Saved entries
- Opening Delimiter -

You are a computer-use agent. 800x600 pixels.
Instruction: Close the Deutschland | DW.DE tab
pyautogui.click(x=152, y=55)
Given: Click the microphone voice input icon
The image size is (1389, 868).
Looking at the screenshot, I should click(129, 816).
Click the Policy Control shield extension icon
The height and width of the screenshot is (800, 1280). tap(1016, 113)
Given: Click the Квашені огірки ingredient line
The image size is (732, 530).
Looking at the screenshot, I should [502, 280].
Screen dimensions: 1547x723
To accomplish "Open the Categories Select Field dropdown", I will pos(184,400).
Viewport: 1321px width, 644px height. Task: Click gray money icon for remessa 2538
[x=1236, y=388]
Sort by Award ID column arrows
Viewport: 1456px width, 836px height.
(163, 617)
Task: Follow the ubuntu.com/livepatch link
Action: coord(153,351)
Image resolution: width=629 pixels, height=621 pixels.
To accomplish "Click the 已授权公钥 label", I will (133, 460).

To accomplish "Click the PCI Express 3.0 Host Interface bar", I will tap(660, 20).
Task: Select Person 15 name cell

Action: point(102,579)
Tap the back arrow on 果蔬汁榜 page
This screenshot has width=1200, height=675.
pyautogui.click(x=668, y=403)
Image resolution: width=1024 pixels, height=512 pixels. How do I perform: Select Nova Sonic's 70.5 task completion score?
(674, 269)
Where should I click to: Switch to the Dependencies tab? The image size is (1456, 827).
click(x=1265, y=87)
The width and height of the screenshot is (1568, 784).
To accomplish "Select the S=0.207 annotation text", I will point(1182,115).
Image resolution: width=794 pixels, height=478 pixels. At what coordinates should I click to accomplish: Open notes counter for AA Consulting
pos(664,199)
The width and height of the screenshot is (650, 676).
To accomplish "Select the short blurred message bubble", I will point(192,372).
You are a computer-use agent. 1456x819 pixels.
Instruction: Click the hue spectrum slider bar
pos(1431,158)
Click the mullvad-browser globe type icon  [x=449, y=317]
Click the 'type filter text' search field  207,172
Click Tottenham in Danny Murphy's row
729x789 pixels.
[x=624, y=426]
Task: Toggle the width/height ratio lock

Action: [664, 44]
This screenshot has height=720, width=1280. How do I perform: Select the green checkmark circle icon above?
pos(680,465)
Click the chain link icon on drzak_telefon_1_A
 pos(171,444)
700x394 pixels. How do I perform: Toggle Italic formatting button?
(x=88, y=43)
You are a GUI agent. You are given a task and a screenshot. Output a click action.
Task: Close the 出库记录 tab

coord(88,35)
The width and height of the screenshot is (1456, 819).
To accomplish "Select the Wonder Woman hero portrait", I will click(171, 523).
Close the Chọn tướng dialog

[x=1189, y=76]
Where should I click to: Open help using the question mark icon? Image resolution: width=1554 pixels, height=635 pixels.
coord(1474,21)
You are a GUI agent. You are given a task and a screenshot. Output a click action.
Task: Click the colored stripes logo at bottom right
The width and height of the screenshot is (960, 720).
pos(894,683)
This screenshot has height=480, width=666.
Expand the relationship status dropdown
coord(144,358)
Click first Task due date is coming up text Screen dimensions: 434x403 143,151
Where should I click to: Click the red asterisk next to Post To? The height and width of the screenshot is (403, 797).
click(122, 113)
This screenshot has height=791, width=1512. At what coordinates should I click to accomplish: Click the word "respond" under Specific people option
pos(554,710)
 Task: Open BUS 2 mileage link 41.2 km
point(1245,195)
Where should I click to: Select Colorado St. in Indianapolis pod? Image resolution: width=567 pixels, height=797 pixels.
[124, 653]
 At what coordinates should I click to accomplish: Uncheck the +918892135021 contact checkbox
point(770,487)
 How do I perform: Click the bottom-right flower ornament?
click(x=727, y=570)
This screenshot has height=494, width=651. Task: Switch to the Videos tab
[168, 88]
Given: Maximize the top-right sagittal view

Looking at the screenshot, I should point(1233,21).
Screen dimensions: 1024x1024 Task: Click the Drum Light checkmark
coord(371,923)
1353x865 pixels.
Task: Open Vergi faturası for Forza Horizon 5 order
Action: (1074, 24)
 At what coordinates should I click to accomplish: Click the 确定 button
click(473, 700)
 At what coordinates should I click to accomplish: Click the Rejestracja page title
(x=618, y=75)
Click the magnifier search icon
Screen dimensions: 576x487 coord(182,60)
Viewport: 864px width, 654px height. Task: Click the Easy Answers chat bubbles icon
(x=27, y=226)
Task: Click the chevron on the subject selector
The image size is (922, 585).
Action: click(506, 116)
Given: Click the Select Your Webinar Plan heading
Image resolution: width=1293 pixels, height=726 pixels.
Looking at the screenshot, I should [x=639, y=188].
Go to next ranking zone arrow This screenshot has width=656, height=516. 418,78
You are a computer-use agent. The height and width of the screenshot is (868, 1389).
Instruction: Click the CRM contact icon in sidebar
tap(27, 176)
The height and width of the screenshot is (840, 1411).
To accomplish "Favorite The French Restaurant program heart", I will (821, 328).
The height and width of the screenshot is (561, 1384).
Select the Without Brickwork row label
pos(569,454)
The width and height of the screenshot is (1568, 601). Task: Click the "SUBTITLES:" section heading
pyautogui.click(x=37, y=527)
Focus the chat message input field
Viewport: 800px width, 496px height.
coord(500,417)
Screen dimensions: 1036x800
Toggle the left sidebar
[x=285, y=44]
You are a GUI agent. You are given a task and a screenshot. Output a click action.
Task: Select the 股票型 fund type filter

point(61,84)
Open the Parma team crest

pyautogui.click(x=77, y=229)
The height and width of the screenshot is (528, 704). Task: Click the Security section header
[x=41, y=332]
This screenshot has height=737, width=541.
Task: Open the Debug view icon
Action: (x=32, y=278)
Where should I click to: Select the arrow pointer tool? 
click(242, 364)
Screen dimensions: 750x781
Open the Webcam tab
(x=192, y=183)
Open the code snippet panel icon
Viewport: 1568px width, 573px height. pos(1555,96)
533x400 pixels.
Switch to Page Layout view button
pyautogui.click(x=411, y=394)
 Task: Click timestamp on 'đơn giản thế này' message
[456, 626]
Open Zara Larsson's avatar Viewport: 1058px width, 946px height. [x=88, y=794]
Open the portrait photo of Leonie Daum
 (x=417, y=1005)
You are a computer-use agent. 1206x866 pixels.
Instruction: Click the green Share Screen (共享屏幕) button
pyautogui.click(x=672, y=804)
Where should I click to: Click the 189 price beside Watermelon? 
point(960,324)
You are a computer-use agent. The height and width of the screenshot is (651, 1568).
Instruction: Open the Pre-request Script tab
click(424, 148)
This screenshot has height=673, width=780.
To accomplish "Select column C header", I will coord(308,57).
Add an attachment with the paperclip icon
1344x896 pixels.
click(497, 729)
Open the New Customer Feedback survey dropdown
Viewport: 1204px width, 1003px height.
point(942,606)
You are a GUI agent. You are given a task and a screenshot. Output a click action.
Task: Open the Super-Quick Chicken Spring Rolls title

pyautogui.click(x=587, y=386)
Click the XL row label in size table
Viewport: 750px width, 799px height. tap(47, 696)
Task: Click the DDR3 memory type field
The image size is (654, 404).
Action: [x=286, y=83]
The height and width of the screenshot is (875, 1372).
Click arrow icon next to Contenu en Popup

- Closing Delimiter -

EXERCISE
All of the entries above should be written out again exactly.

ANSWER SECTION
You are a computer-use agent. 800x600 pixels.
Instruction: Close the Deutschland | DW.DE tab
pyautogui.click(x=152, y=55)
Given: Click the microphone voice input icon
The image size is (1389, 868).
Looking at the screenshot, I should click(129, 816).
Click the Policy Control shield extension icon
The height and width of the screenshot is (800, 1280). tap(1016, 113)
Given: Click the Квашені огірки ingredient line
The image size is (732, 530).
Looking at the screenshot, I should [502, 280].
Screen dimensions: 1547x723
To accomplish "Open the Categories Select Field dropdown", I will pos(184,400).
Viewport: 1321px width, 644px height. Task: Click gray money icon for remessa 2538
[x=1236, y=388]
Sort by Award ID column arrows
Viewport: 1456px width, 836px height.
(163, 617)
Task: Follow the ubuntu.com/livepatch link
Action: coord(153,351)
Image resolution: width=629 pixels, height=621 pixels.
To accomplish "Click the 已授权公钥 label", I will (133, 460).

To accomplish "Click the PCI Express 3.0 Host Interface bar", I will tap(660, 20).
Task: Select Person 15 name cell

Action: point(102,579)
Tap the back arrow on 果蔬汁榜 page
This screenshot has width=1200, height=675.
pyautogui.click(x=668, y=403)
Image resolution: width=1024 pixels, height=512 pixels. How do I perform: Select Nova Sonic's 70.5 task completion score?
(674, 269)
Where should I click to: Switch to the Dependencies tab? The image size is (1456, 827).
click(x=1265, y=87)
The width and height of the screenshot is (1568, 784).
To accomplish "Select the S=0.207 annotation text", I will point(1182,115).
Image resolution: width=794 pixels, height=478 pixels. At what coordinates should I click to accomplish: Open notes counter for AA Consulting
pos(664,199)
The width and height of the screenshot is (650, 676).
To accomplish "Select the short blurred message bubble", I will point(192,372).
You are a computer-use agent. 1456x819 pixels.
Instruction: Click the hue spectrum slider bar
pos(1431,158)
Click the mullvad-browser globe type icon  [x=449, y=317]
Click the 'type filter text' search field  207,172
Click Tottenham in Danny Murphy's row
729x789 pixels.
[x=624, y=426]
Task: Toggle the width/height ratio lock

Action: [664, 44]
This screenshot has height=720, width=1280. How do I perform: Select the green checkmark circle icon above?
pos(680,465)
Click the chain link icon on drzak_telefon_1_A
 pos(171,444)
700x394 pixels. How do I perform: Toggle Italic formatting button?
(x=88, y=43)
You are a GUI agent. You are given a task and a screenshot. Output a click action.
Task: Close the 出库记录 tab

coord(88,35)
The width and height of the screenshot is (1456, 819).
To accomplish "Select the Wonder Woman hero portrait", I will click(171, 523).
Close the Chọn tướng dialog

[x=1189, y=76]
Where should I click to: Open help using the question mark icon? Image resolution: width=1554 pixels, height=635 pixels.
coord(1474,21)
You are a GUI agent. You are given a task and a screenshot. Output a click action.
Task: Click the colored stripes logo at bottom right
The width and height of the screenshot is (960, 720).
pos(894,683)
This screenshot has height=480, width=666.
Expand the relationship status dropdown
coord(144,358)
Click first Task due date is coming up text Screen dimensions: 434x403 143,151
Where should I click to: Click the red asterisk next to Post To? The height and width of the screenshot is (403, 797).
click(122, 113)
This screenshot has height=791, width=1512. At what coordinates should I click to accomplish: Click the word "respond" under Specific people option
pos(554,710)
 Task: Open BUS 2 mileage link 41.2 km
point(1245,195)
Where should I click to: Select Colorado St. in Indianapolis pod? Image resolution: width=567 pixels, height=797 pixels.
[124, 653]
 At what coordinates should I click to accomplish: Uncheck the +918892135021 contact checkbox
point(770,487)
 How do I perform: Click the bottom-right flower ornament?
click(x=727, y=570)
This screenshot has height=494, width=651. Task: Switch to the Videos tab
[168, 88]
Given: Maximize the top-right sagittal view

Looking at the screenshot, I should point(1233,21).
Screen dimensions: 1024x1024 Task: Click the Drum Light checkmark
coord(371,923)
1353x865 pixels.
Task: Open Vergi faturası for Forza Horizon 5 order
Action: (1074, 24)
 At what coordinates should I click to accomplish: Click the 确定 button
click(473, 700)
 At what coordinates should I click to accomplish: Click the Rejestracja page title
(x=618, y=75)
Click the magnifier search icon
Screen dimensions: 576x487 coord(182,60)
Viewport: 864px width, 654px height. Task: Click the Easy Answers chat bubbles icon
(x=27, y=226)
Task: Click the chevron on the subject selector
The image size is (922, 585).
Action: click(506, 116)
Given: Click the Select Your Webinar Plan heading
Image resolution: width=1293 pixels, height=726 pixels.
Looking at the screenshot, I should [x=639, y=188].
Go to next ranking zone arrow This screenshot has width=656, height=516. 418,78
You are a computer-use agent. The height and width of the screenshot is (868, 1389).
Instruction: Click the CRM contact icon in sidebar
tap(27, 176)
The height and width of the screenshot is (840, 1411).
To accomplish "Favorite The French Restaurant program heart", I will (821, 328).
The height and width of the screenshot is (561, 1384).
Select the Without Brickwork row label
pos(569,454)
The width and height of the screenshot is (1568, 601). Task: Click the "SUBTITLES:" section heading
pyautogui.click(x=37, y=527)
Focus the chat message input field
Viewport: 800px width, 496px height.
coord(500,417)
Screen dimensions: 1036x800
Toggle the left sidebar
[x=285, y=44]
You are a GUI agent. You are given a task and a screenshot. Output a click action.
Task: Select the 股票型 fund type filter

point(61,84)
Open the Parma team crest

pyautogui.click(x=77, y=229)
The height and width of the screenshot is (528, 704). Task: Click the Security section header
[x=41, y=332]
This screenshot has height=737, width=541.
Task: Open the Debug view icon
Action: (x=32, y=278)
Where should I click to: Select the arrow pointer tool? 
click(242, 364)
Screen dimensions: 750x781
Open the Webcam tab
(x=192, y=183)
Open the code snippet panel icon
Viewport: 1568px width, 573px height. pos(1555,96)
533x400 pixels.
Switch to Page Layout view button
pyautogui.click(x=411, y=394)
 Task: Click timestamp on 'đơn giản thế này' message
[456, 626]
Open Zara Larsson's avatar Viewport: 1058px width, 946px height. [x=88, y=794]
Open the portrait photo of Leonie Daum
 (x=417, y=1005)
You are a computer-use agent. 1206x866 pixels.
Instruction: Click the green Share Screen (共享屏幕) button
pyautogui.click(x=672, y=804)
Where should I click to: Click the 189 price beside Watermelon? 
point(960,324)
You are a computer-use agent. The height and width of the screenshot is (651, 1568).
Instruction: Open the Pre-request Script tab
click(424, 148)
This screenshot has height=673, width=780.
To accomplish "Select column C header", I will coord(308,57).
Add an attachment with the paperclip icon
1344x896 pixels.
click(497, 729)
Open the New Customer Feedback survey dropdown
Viewport: 1204px width, 1003px height.
point(942,606)
You are a GUI agent. You are given a task and a screenshot. Output a click action.
Task: Open the Super-Quick Chicken Spring Rolls title

pyautogui.click(x=587, y=386)
Click the XL row label in size table
Viewport: 750px width, 799px height. tap(47, 696)
Task: Click the DDR3 memory type field
The image size is (654, 404).
Action: [x=286, y=83]
The height and width of the screenshot is (875, 1372).
Click arrow icon next to Contenu en Popup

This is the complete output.